Jetson Corrupted Frame Camera Driver

I am using the Jetson Orin NX (JetPack-5.1.1/l4t-r35.3.1) with two IMX219 cameras. Thereby as soon as I get a corrupted frame, the whole application stops working. I have a Robotics application where I am sure to get a corrupted frame within an hour.

To easily reproduce the problem of getting a corrupted frame in the desktop setup, you can either move the cables around a lot or short-circuit two cables at the camera connector. As an application, I use a custom gstreamer pipeline. However, the problem can also be observed when using nvgstcapture-1.0 or the 13_multi_camera binary from the jetson_multimedia_api (libargus).

For my application it would not be a problem to ignore a corrupted frame once in a while. However, it is not a solution if the application crashes completely. After restarting nvargus-daemon I am able to restart the application.

What I have tried so far:

  • I tested (l4t-r35.5.0 / jetpack-5.1.3) and got the same problem.
  • I tried the solution suggested in these two posts (post 1 & post 2) and applied the binaries from topic243051.
    • As a result, nvargus-daemon no longer crashes (although I sometimes get a segfault). However, the nvcamerasrc from gstreamer and the jetson_multimedia_api binaries still crash. I tried to rewrite them so that they would not abort on a frame timeout, but was unsuccessful. There was also no online documentation to help with the implementation.
  • I tried to use v4l2. This seemed to not be supported for the IMX219 csi camera.

It would be great if you could provide a way to handle corrupt frames with a gstreamer application that does not abort when a frame becomes corrupted.

Thanks for your help

Someone else will have to provide the answer, but nobody will be able to answer without some added information: If you have a full serial console boot log (one usually needs to see everything prior to the failure), and up to the point where the error occurs. The logs usually give a stack frame and driver information. I don’t work with camera drivers, but this would help someone narrow down the issue.

I agree that a corrupted frame should not cause a crash, but if moving cables around can do this, then there might be some other electrical issues. It seems there is some noise or interference, perhaps connectors not being “solid” in their connection. Don’t know, but even with this issue out of the way, I’ll recommend you still figure out what is going on with the cables.

hello david.mueller1,

are you based-on the same L4T version to apply those update?
note, L4T version mismatch might introduce unexpected failures.


BTW,

is it due to intermittently MIPI signaling?
let’s narrow down the issue by v4l2 IOCTL to check sensor basic functionality.
please refer to Approaches for Validating and Testing the V4L2 Driver.
for instance,
$ v4l2-ctl -d /dev/video0 --set-fmt-video=width=1920,height=1080,pixelformat=RG10 --set-ctrl bypass_mode=0 --stream-mmap --stream-count=100

Thanks for your reply.

are you based-on the same L4T version to apply those update?
note, L4T version mismatch might introduce unexpected failures.
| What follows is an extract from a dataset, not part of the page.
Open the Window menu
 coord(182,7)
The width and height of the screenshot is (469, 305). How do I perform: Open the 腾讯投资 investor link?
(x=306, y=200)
Yes I am. So I am running L4T-r35.3.1 as well. So no difference there.

Then the instructions which provided for the desktop setup are here in order to easily reproduce the problems, so yes it if for getting corrupted MIPI signaling.

I did runt the command you did send. Thereby the command works but I do not get any output. I thus adjusted it to save the stream to file using:

v4l2-ctl -d /dev/video0 --set-fmt-video=width=1920,height=1080,pixelformat=RG10 --set-ctrl bypass_mode=0 --stream-mmap --stream-count=1 --stream-to=image.test

However trying to opening the image I get the following error:

Fatal error reading PNG image file: NOT a PNG file

For your reference I did upload the output if I try to open the image:

hello david.mueller1,

that v4l2-ctl commands fetch the sensor streams, it’s saving the bayer raw data directly.
hence, you may try 3rdparty applications to view the raw files, such as 7yuv.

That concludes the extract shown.